*What is asked*. Rewrite the records from the line with "You are a GUI" up to and including the line with "The width and" as a numbered list, leaving out any blank lines.

*Provided information*.
## BEGIN

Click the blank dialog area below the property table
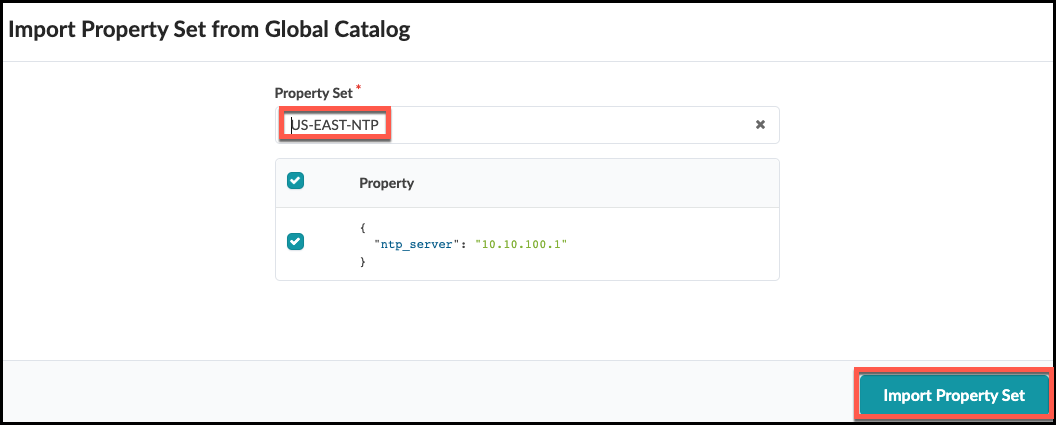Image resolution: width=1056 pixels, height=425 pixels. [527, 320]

## END
## BEGIN

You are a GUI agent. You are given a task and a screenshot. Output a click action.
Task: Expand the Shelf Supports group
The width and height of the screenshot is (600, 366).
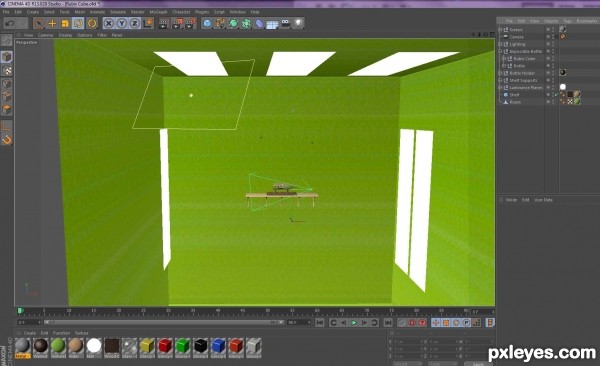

## END
## BEGIN

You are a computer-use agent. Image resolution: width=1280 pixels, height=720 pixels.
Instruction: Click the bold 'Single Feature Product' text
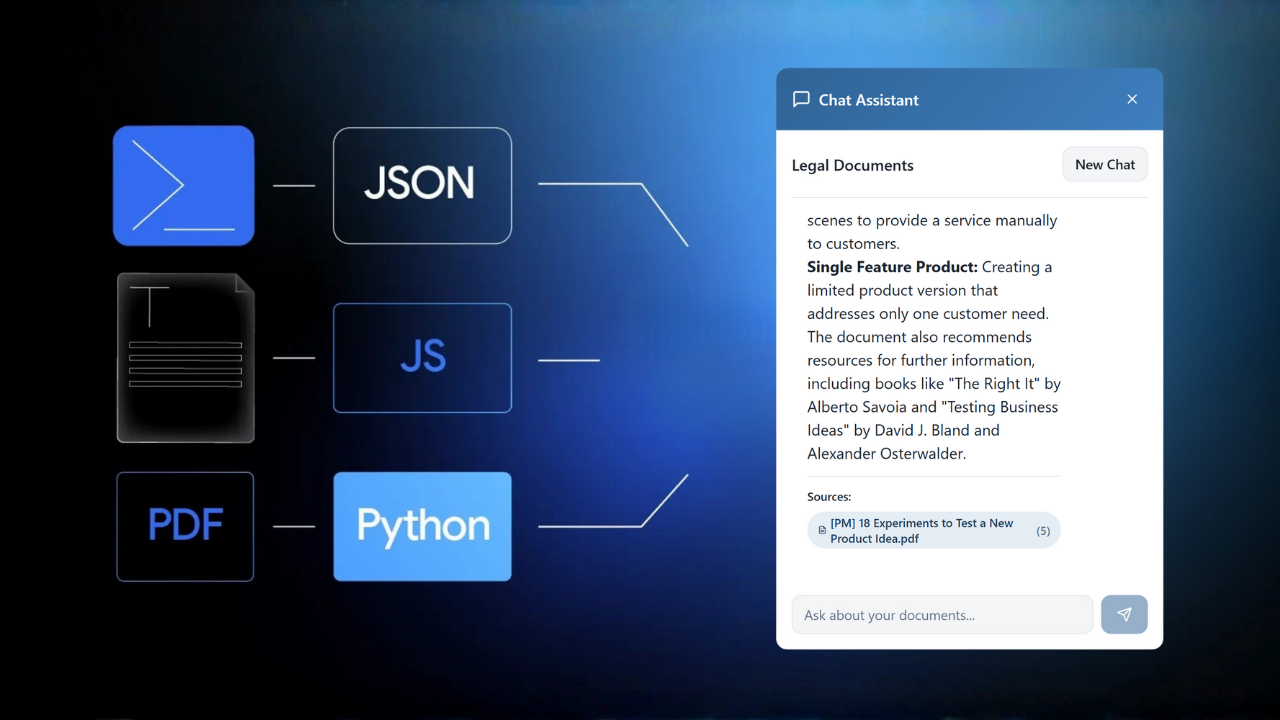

## END

*Solution to this exercise*.
1. You are a GUI agent. You are given a task and a screenshot. Output a click action.
2. Task: Expand the Shelf Supports group
3. The width and height of the screenshot is (600, 366).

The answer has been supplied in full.